>> begin TASK MATERIAL

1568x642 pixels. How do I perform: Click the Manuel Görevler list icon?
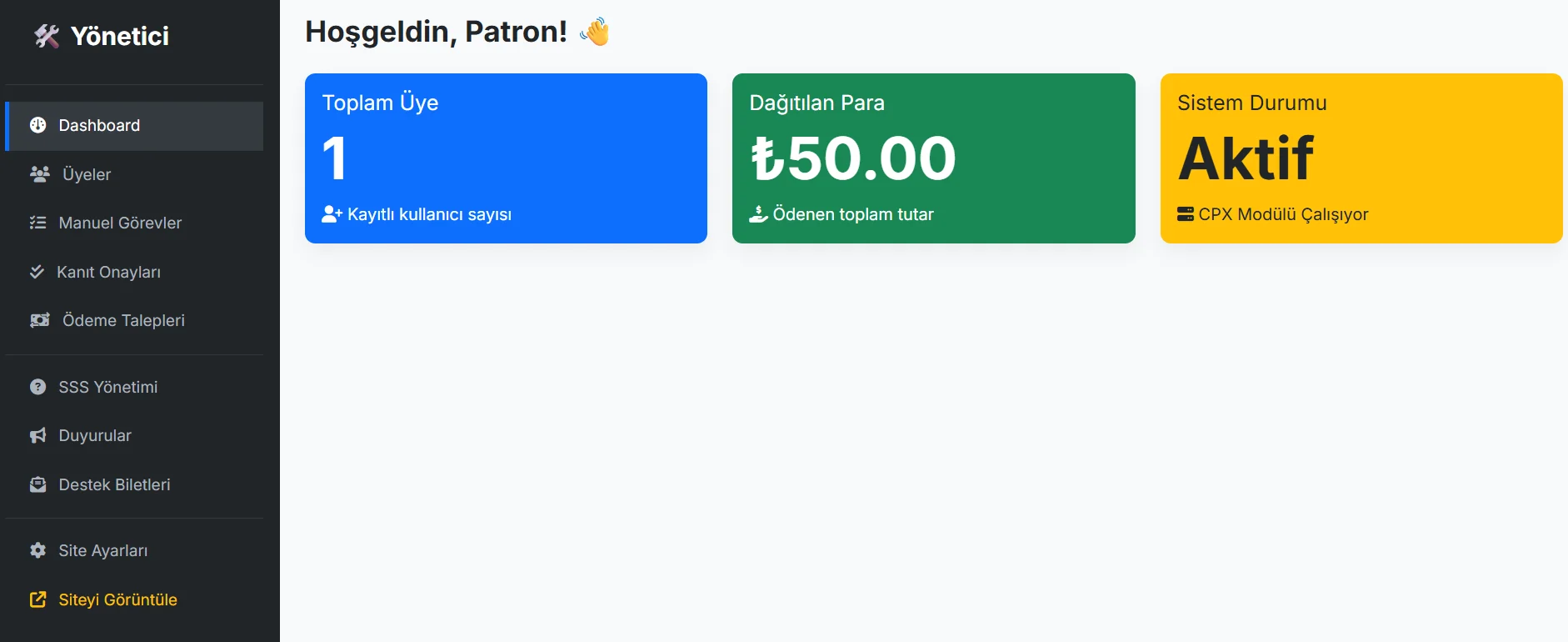(38, 223)
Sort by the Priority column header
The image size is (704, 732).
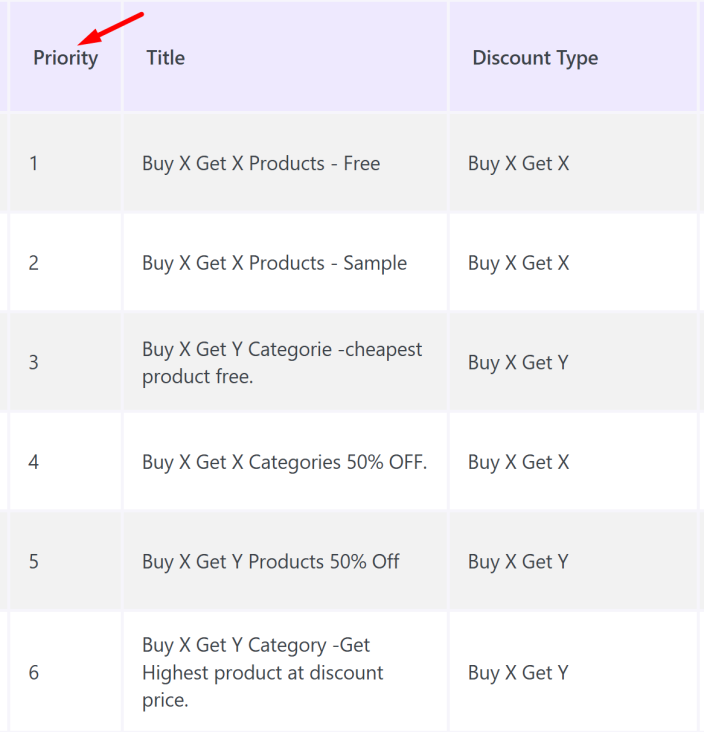(65, 58)
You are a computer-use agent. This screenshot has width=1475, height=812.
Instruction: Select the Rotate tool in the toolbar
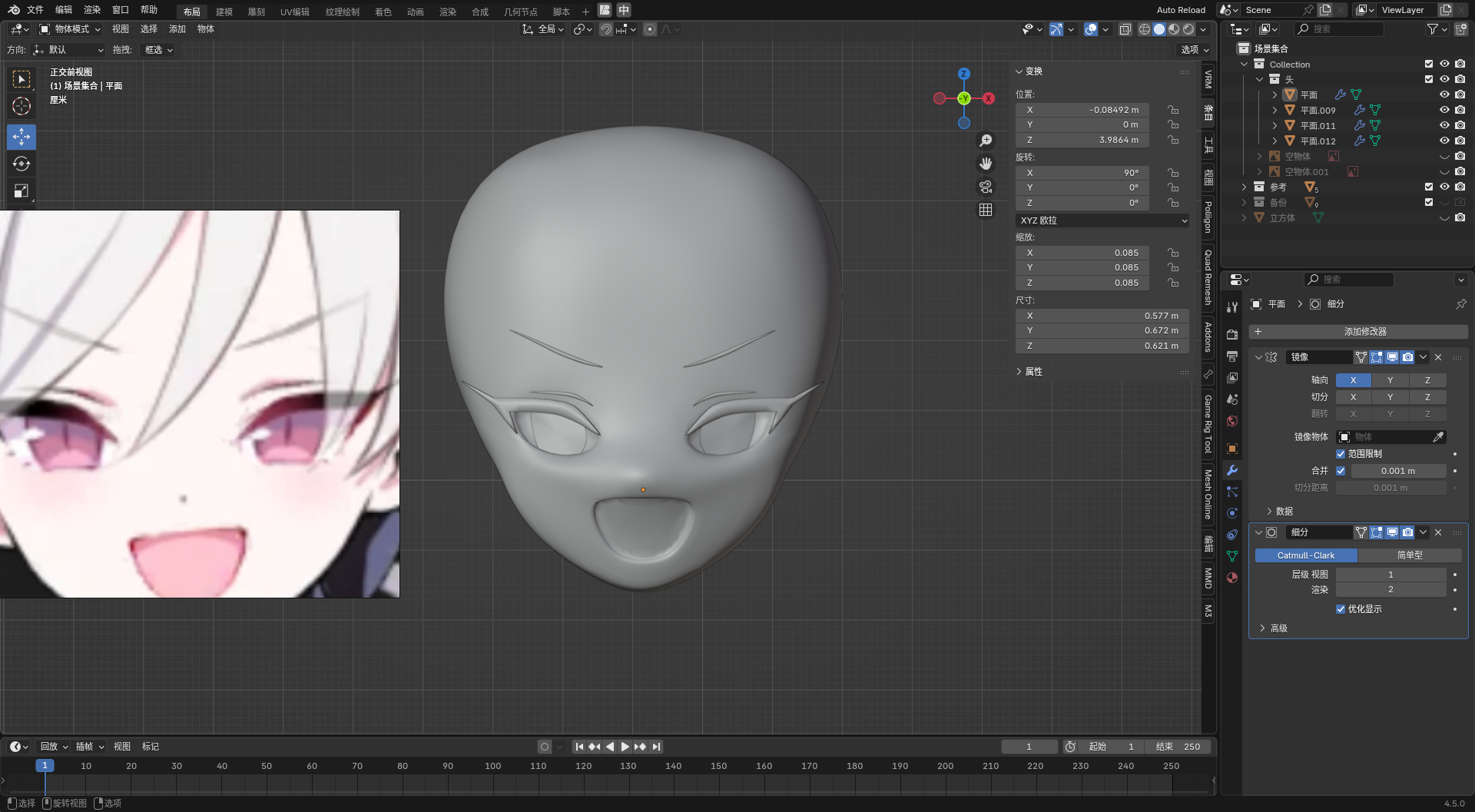coord(22,164)

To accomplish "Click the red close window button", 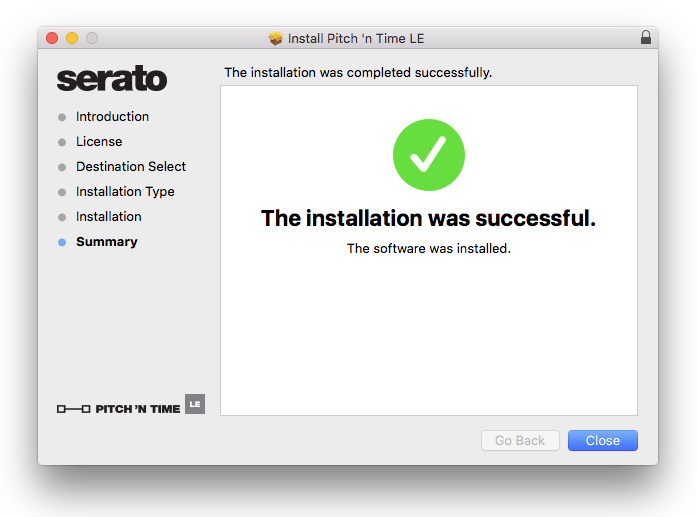I will point(52,38).
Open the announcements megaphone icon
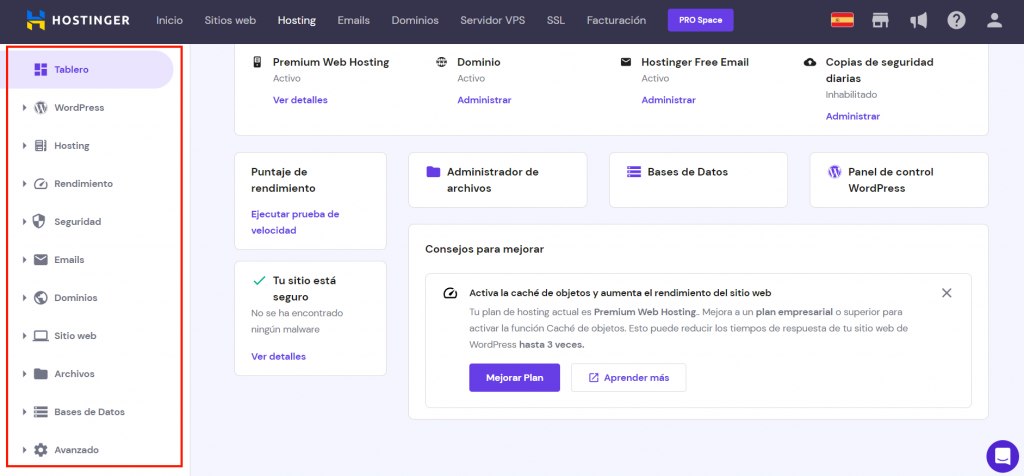Image resolution: width=1024 pixels, height=476 pixels. pos(918,20)
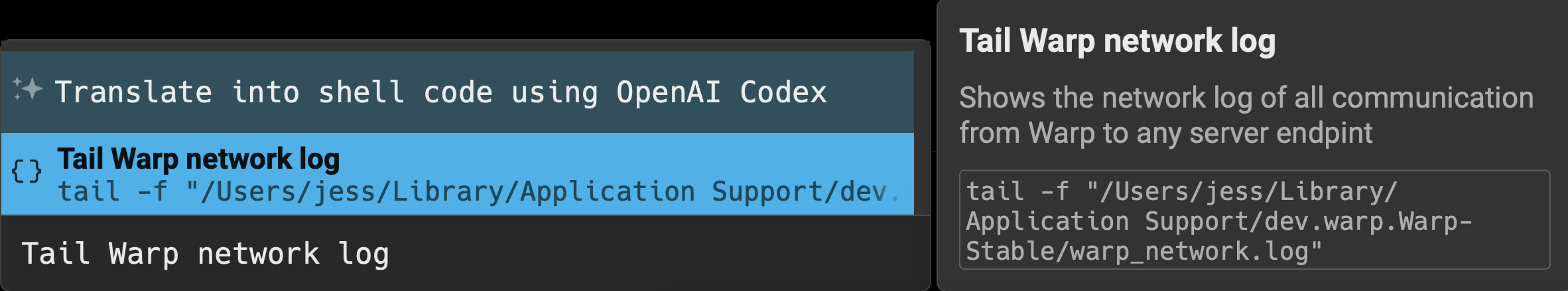Click the word log in the search field
The height and width of the screenshot is (291, 1568).
tap(363, 254)
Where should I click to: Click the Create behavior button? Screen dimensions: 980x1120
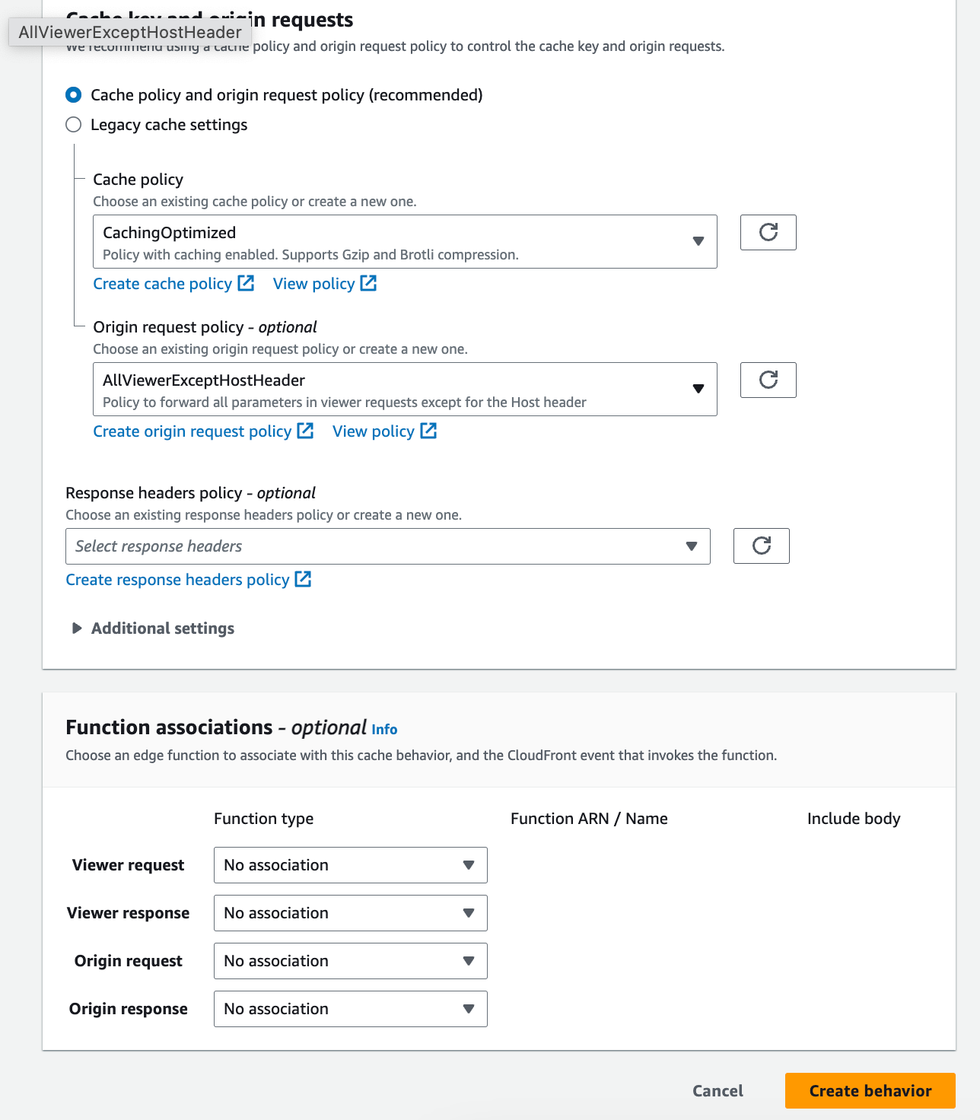point(869,1091)
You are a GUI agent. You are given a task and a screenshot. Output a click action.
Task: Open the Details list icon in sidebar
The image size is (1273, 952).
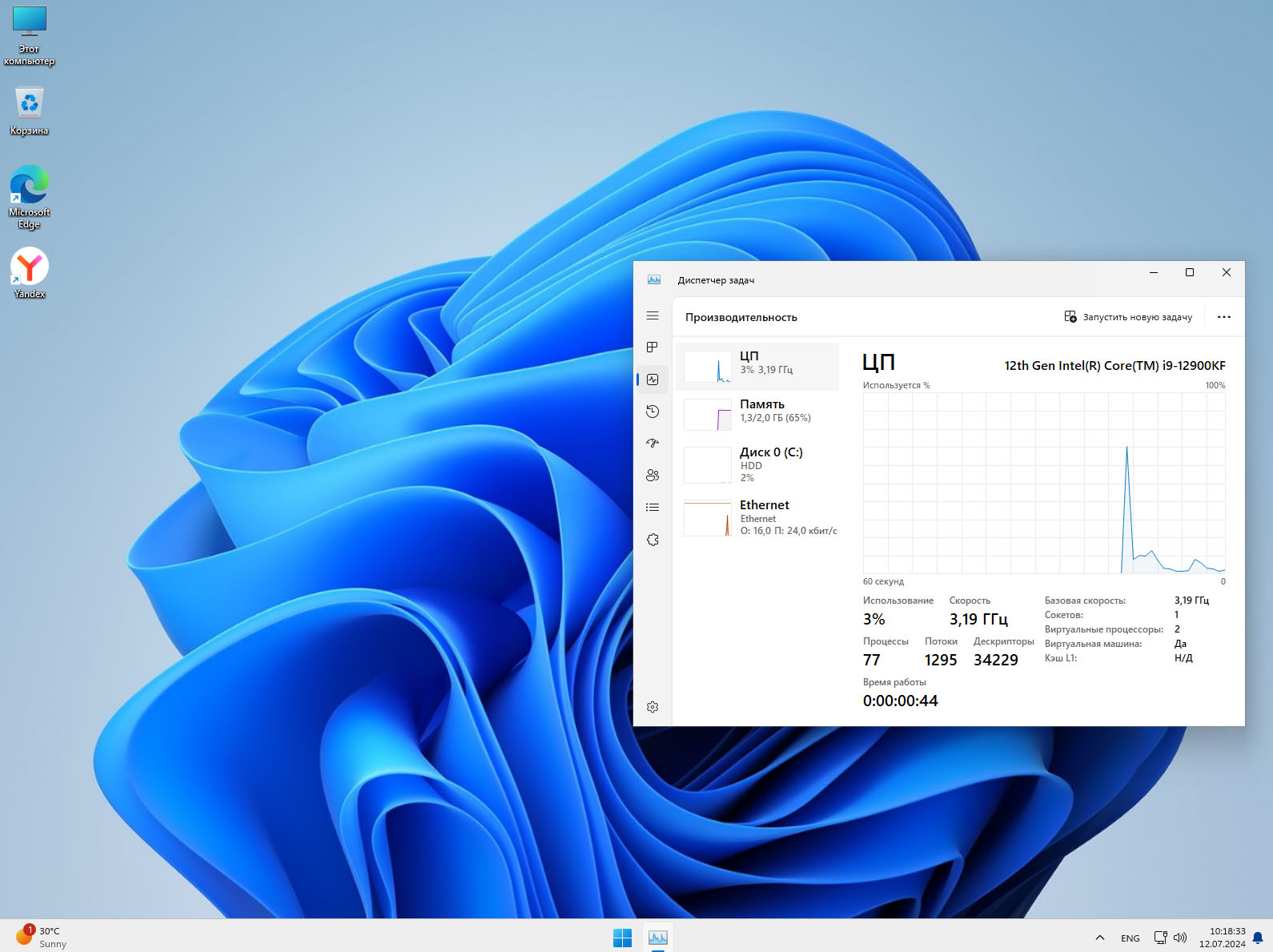click(653, 508)
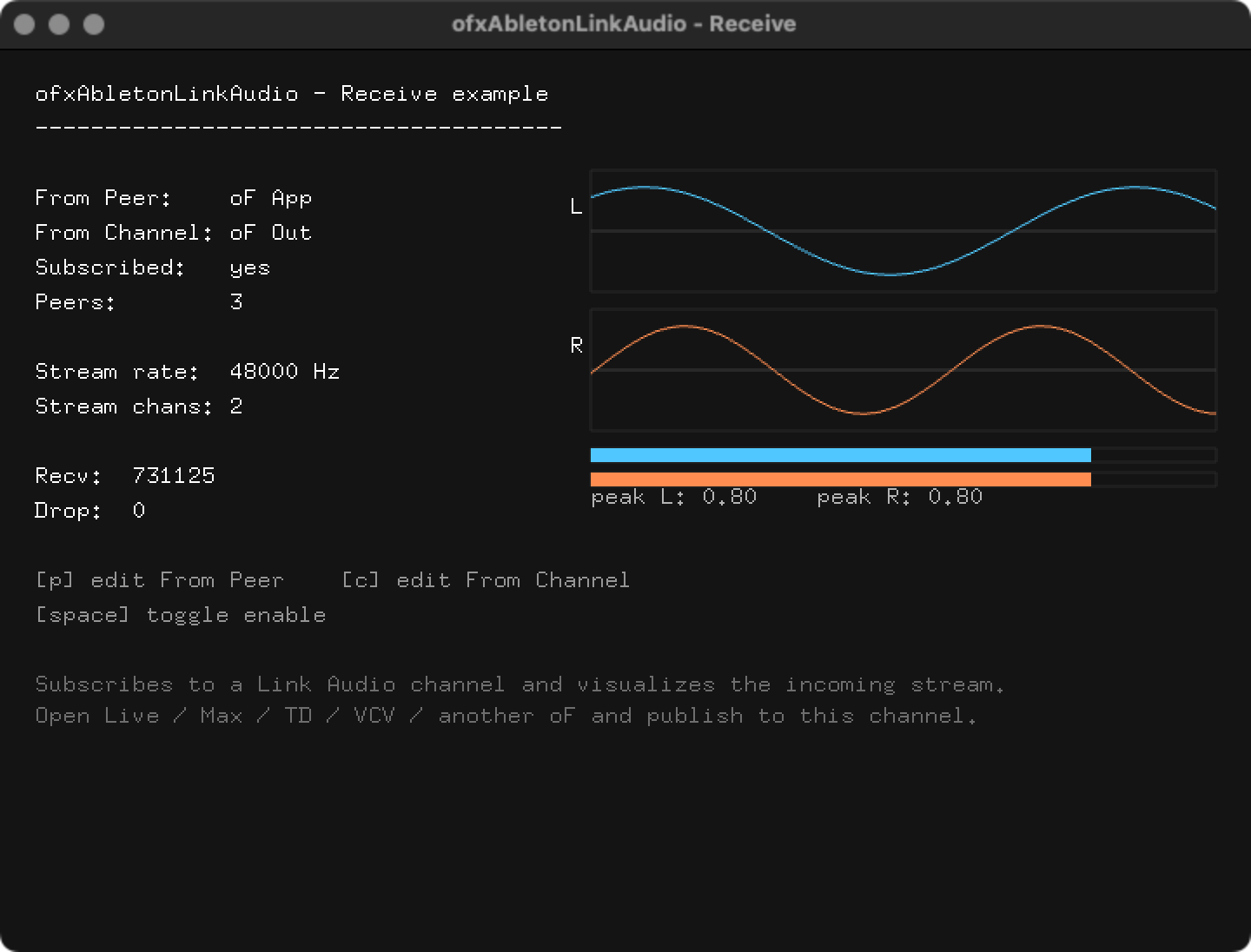Click the R channel label

click(x=576, y=346)
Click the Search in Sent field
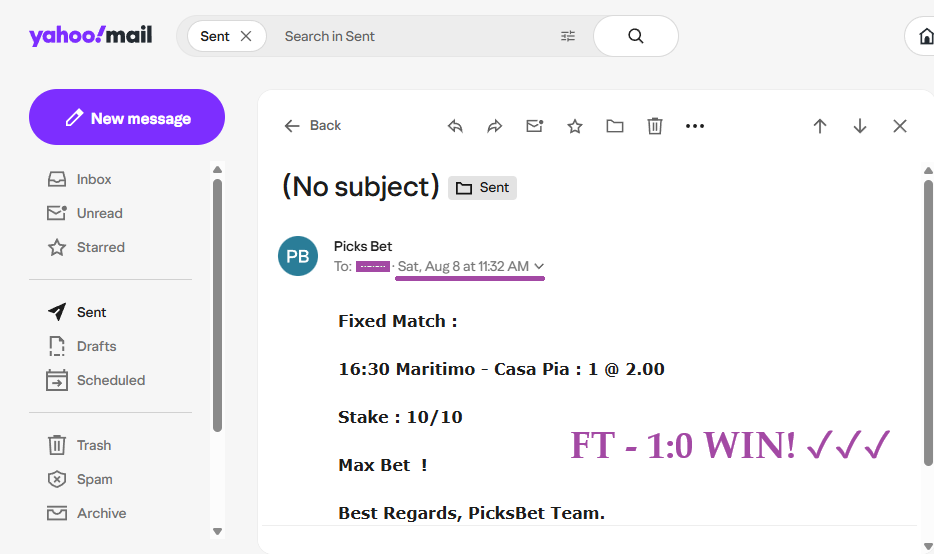 coord(411,36)
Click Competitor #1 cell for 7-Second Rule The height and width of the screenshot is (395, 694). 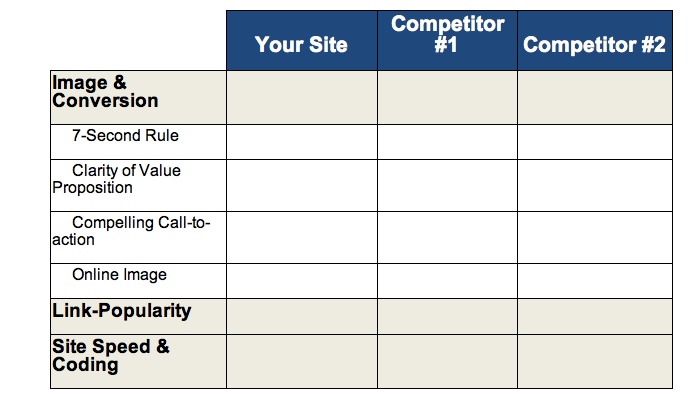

>> end TASK MATERIAL

TASK REQUIREMENTS
Starting with the line containing "You are a GUI" and continuing through the end of the records, give each line as a string in a JSON list, skipping blank lines and leaving out the pictures.

FINISHED EXERCISE
[
  "You are a GUI agent. You are given a task and a screenshot. Output a click action.",
  "Task: Open the Details list icon in sidebar",
  "The image size is (1273, 952).",
  "click(653, 508)",
  "Click the R channel label",
  "click(x=576, y=346)",
  "Click the Search in Sent field",
  " coord(411,36)",
  "Click Competitor #1 cell for 7-Second Rule The height and width of the screenshot is (395, 694). "
]